The market often chases the “next big ligand,” but many of these innovations only pay off through careful, comprehensive process control. The 2,6-difluoro-3-pyrimidin-2-yl-benzonitrile ligand did not become popular overnight. In our hands, we found its stability and distinct photoluminescent properties came only after months of process refinement—upgrading purification steps, fine-tuning addition rates, and rigorously mapping intermediate stability under different atmospheric conditions. No flash-in-the-pan recipe turned out to perform at scale without this kind of detail work.
We often encounter exaggerated brochure claims—unsubstantiated quantum yields, vague references to “ultra-pure” materials. In practice, chemical manufacturing rewards accuracy and transparency, not advertising superlatives. Our best validation comes from devices built and tested by our partners using materials prepared with honesty and technical discipline.
Real feedback cycles—the daily calls, the field failures, shared post-mortem troubleshooting sessions—shape our methods far more than any press release. We encourage skepticism, open discussion, and data sharing. This is how we keep trust with technologists who stake their own results on the materials we send.
We see each iridium complex as more than a batch number—every synthesis run stands as evidence of accumulated expertise, attention to detail, and willingness to adapt based on evidence. The differences between a high-performing complex and a disappointing one hide in the gaps: small variations in ligand purity, unnoticed traces of water, overlooked handling steps.
BIS(2,6-DIFLUORO-3-PYRIMIDIN-2-YL-BENZONITRILE)(PYRIDINE-2-CARBOXYLIC ACID)IRIDIUM works because it results from a process owned fully—from raw material to crystallization, from QA to field troubleshooting. Clients can expect real, tested performance backed by data, not guesswork or hollow claims. This is how we understand and value chemical manufacturing—not as a supply chain checkbox, but as a living, evolving practice that delivers results both in the lab and on the device bench.

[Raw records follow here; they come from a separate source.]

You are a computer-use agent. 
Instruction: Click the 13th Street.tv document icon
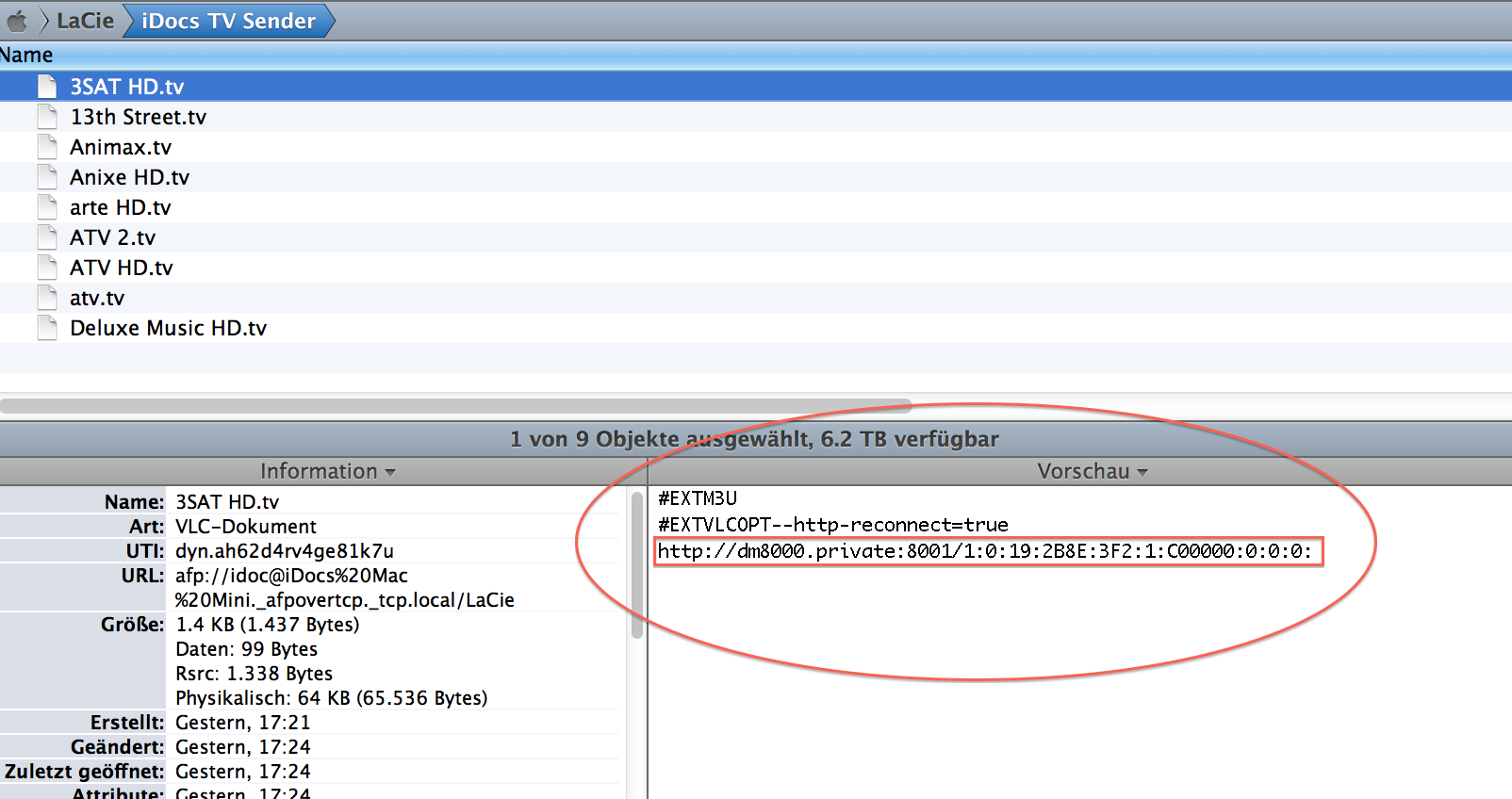click(x=47, y=117)
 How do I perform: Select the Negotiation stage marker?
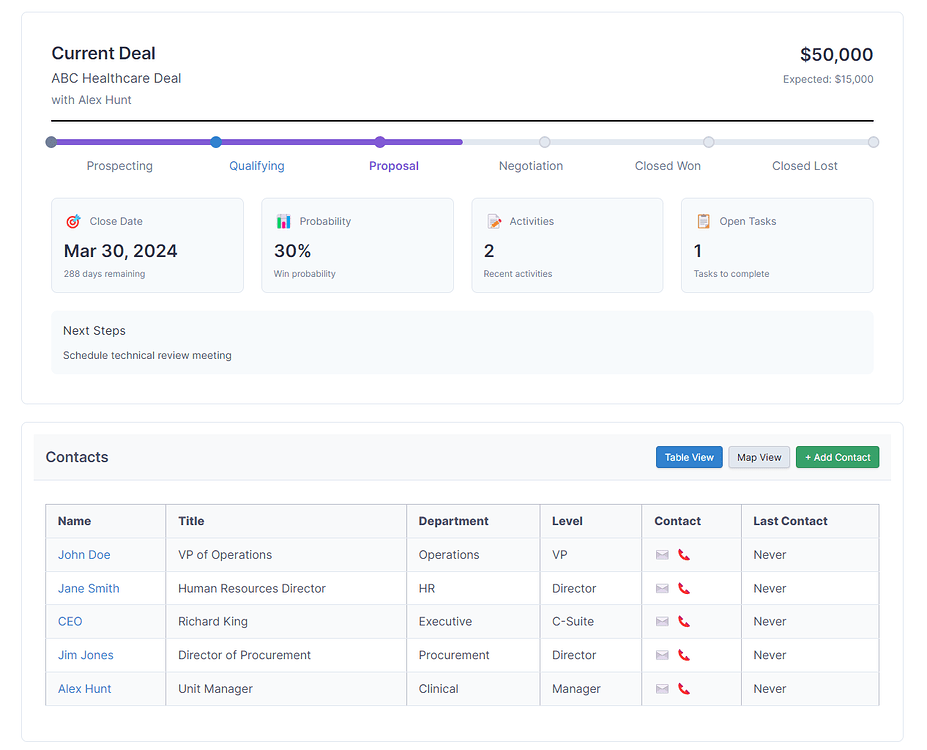(544, 142)
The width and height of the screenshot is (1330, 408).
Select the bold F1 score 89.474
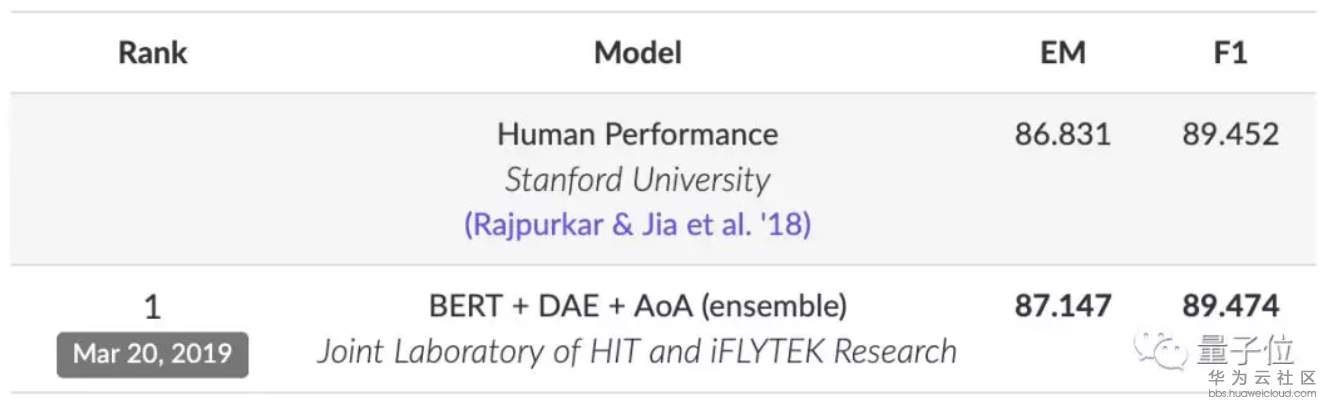point(1229,306)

Scientific progress never settles. New demands for device performance, sustainable chemistry, and higher throughput keep us refining our practice. Each fresh batch informs the next, feeding back through experiments, performance testing, and, most crucially, conversations with end-users.
The manufacture of this iridium complex continues to teach us the value of attention, adaptability, and honest collaboration. For all clients seeking a partner aligned with scientific rigor and practical reality, our doors and data stand open. We produce not just a chemical, but an assurance that precision and partnership yield the best results, time after time.